## Records contained in a dataset
=== Section Start ===

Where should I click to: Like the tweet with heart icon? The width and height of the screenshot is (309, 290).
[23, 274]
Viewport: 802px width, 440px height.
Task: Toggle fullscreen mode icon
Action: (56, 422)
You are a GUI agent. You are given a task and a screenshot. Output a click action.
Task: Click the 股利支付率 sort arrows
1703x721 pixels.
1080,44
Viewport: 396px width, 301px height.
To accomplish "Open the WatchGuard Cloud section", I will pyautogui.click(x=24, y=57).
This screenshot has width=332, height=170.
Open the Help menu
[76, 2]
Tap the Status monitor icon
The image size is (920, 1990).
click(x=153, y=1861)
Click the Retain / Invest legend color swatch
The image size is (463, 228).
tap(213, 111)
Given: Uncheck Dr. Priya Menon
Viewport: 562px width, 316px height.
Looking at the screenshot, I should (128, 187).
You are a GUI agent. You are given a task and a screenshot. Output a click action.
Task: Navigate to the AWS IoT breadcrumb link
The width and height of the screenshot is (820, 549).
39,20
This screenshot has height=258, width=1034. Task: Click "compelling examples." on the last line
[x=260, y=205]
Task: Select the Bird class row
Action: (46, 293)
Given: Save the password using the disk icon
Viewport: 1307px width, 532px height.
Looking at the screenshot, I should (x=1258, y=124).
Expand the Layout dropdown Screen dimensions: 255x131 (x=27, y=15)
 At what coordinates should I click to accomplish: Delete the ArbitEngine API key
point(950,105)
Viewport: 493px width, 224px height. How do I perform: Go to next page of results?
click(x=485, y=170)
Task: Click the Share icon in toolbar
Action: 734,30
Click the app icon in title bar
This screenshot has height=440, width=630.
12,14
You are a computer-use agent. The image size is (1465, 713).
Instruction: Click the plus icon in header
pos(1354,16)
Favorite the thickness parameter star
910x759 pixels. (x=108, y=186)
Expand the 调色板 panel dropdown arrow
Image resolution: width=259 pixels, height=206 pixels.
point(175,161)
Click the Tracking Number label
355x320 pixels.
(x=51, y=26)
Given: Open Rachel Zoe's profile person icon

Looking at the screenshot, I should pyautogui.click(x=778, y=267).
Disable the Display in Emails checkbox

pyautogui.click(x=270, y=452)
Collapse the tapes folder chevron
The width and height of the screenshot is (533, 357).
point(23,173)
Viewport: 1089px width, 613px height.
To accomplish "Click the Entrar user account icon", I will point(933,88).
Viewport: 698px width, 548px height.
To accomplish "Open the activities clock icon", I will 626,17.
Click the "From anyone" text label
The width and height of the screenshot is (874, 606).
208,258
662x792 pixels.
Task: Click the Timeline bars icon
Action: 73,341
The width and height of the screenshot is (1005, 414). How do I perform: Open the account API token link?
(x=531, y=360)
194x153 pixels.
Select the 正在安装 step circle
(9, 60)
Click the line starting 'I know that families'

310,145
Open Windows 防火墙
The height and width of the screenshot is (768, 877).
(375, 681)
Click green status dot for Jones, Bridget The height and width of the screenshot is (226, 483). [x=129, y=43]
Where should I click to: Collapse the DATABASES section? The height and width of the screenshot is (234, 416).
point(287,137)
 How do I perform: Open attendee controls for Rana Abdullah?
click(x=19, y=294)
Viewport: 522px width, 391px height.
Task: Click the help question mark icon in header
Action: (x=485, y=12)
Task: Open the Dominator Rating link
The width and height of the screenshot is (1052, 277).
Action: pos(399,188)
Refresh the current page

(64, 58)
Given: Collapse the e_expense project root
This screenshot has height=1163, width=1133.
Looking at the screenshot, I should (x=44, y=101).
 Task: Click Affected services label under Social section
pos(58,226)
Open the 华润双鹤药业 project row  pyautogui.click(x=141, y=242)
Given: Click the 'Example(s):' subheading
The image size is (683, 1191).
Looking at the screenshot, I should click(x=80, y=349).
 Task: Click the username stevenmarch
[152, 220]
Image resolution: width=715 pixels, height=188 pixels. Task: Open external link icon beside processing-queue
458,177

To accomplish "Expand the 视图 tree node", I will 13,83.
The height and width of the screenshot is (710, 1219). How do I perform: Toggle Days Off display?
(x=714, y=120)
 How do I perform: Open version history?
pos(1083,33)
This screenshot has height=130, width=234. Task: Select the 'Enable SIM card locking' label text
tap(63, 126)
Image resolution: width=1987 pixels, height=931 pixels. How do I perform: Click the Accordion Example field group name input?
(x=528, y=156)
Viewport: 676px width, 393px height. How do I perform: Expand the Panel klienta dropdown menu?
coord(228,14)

=== Section End ===

## WORK INSTRUCTION
Please write out the entries exactly, keeping every line intact.

## RESPONSE TO THE TASK
Where should I click to: Like the tweet with heart icon? The width and height of the screenshot is (309, 290).
[23, 274]
Viewport: 802px width, 440px height.
Task: Toggle fullscreen mode icon
Action: (56, 422)
You are a GUI agent. You are given a task and a screenshot. Output a click action.
Task: Click the 股利支付率 sort arrows
1703x721 pixels.
1080,44
Viewport: 396px width, 301px height.
To accomplish "Open the WatchGuard Cloud section", I will pyautogui.click(x=24, y=57).
This screenshot has width=332, height=170.
Open the Help menu
[76, 2]
Tap the Status monitor icon
The image size is (920, 1990).
click(x=153, y=1861)
Click the Retain / Invest legend color swatch
The image size is (463, 228).
tap(213, 111)
Given: Uncheck Dr. Priya Menon
Viewport: 562px width, 316px height.
Looking at the screenshot, I should (128, 187).
You are a GUI agent. You are given a task and a screenshot. Output a click action.
Task: Navigate to the AWS IoT breadcrumb link
The width and height of the screenshot is (820, 549).
39,20
This screenshot has height=258, width=1034. Task: Click "compelling examples." on the last line
[x=260, y=205]
Task: Select the Bird class row
Action: (46, 293)
Given: Save the password using the disk icon
Viewport: 1307px width, 532px height.
Looking at the screenshot, I should (x=1258, y=124).
Expand the Layout dropdown Screen dimensions: 255x131 (x=27, y=15)
 At what coordinates should I click to accomplish: Delete the ArbitEngine API key
point(950,105)
Viewport: 493px width, 224px height. How do I perform: Go to next page of results?
click(x=485, y=170)
Task: Click the Share icon in toolbar
Action: 734,30
Click the app icon in title bar
This screenshot has height=440, width=630.
12,14
You are a computer-use agent. The image size is (1465, 713).
Instruction: Click the plus icon in header
pos(1354,16)
Favorite the thickness parameter star
910x759 pixels. (x=108, y=186)
Expand the 调色板 panel dropdown arrow
Image resolution: width=259 pixels, height=206 pixels.
point(175,161)
Click the Tracking Number label
355x320 pixels.
(x=51, y=26)
Given: Open Rachel Zoe's profile person icon

Looking at the screenshot, I should pyautogui.click(x=778, y=267).
Disable the Display in Emails checkbox

pyautogui.click(x=270, y=452)
Collapse the tapes folder chevron
The width and height of the screenshot is (533, 357).
point(23,173)
Viewport: 1089px width, 613px height.
To accomplish "Click the Entrar user account icon", I will point(933,88).
Viewport: 698px width, 548px height.
To accomplish "Open the activities clock icon", I will 626,17.
Click the "From anyone" text label
The width and height of the screenshot is (874, 606).
208,258
662x792 pixels.
Task: Click the Timeline bars icon
Action: 73,341
The width and height of the screenshot is (1005, 414). How do I perform: Open the account API token link?
(x=531, y=360)
194x153 pixels.
Select the 正在安装 step circle
(9, 60)
Click the line starting 'I know that families'

310,145
Open Windows 防火墙
The height and width of the screenshot is (768, 877).
(375, 681)
Click green status dot for Jones, Bridget The height and width of the screenshot is (226, 483). [x=129, y=43]
Where should I click to: Collapse the DATABASES section? The height and width of the screenshot is (234, 416).
point(287,137)
 How do I perform: Open attendee controls for Rana Abdullah?
click(x=19, y=294)
Viewport: 522px width, 391px height.
Task: Click the help question mark icon in header
Action: (x=485, y=12)
Task: Open the Dominator Rating link
The width and height of the screenshot is (1052, 277).
Action: pos(399,188)
Refresh the current page

(64, 58)
Given: Collapse the e_expense project root
This screenshot has height=1163, width=1133.
Looking at the screenshot, I should (x=44, y=101).
 Task: Click Affected services label under Social section
pos(58,226)
Open the 华润双鹤药业 project row  pyautogui.click(x=141, y=242)
Given: Click the 'Example(s):' subheading
The image size is (683, 1191).
Looking at the screenshot, I should click(x=80, y=349).
 Task: Click the username stevenmarch
[152, 220]
Image resolution: width=715 pixels, height=188 pixels. Task: Open external link icon beside processing-queue
458,177

To accomplish "Expand the 视图 tree node", I will 13,83.
The height and width of the screenshot is (710, 1219). How do I perform: Toggle Days Off display?
(x=714, y=120)
 How do I perform: Open version history?
pos(1083,33)
This screenshot has height=130, width=234. Task: Select the 'Enable SIM card locking' label text
tap(63, 126)
Image resolution: width=1987 pixels, height=931 pixels. How do I perform: Click the Accordion Example field group name input?
(x=528, y=156)
Viewport: 676px width, 393px height. How do I perform: Expand the Panel klienta dropdown menu?
coord(228,14)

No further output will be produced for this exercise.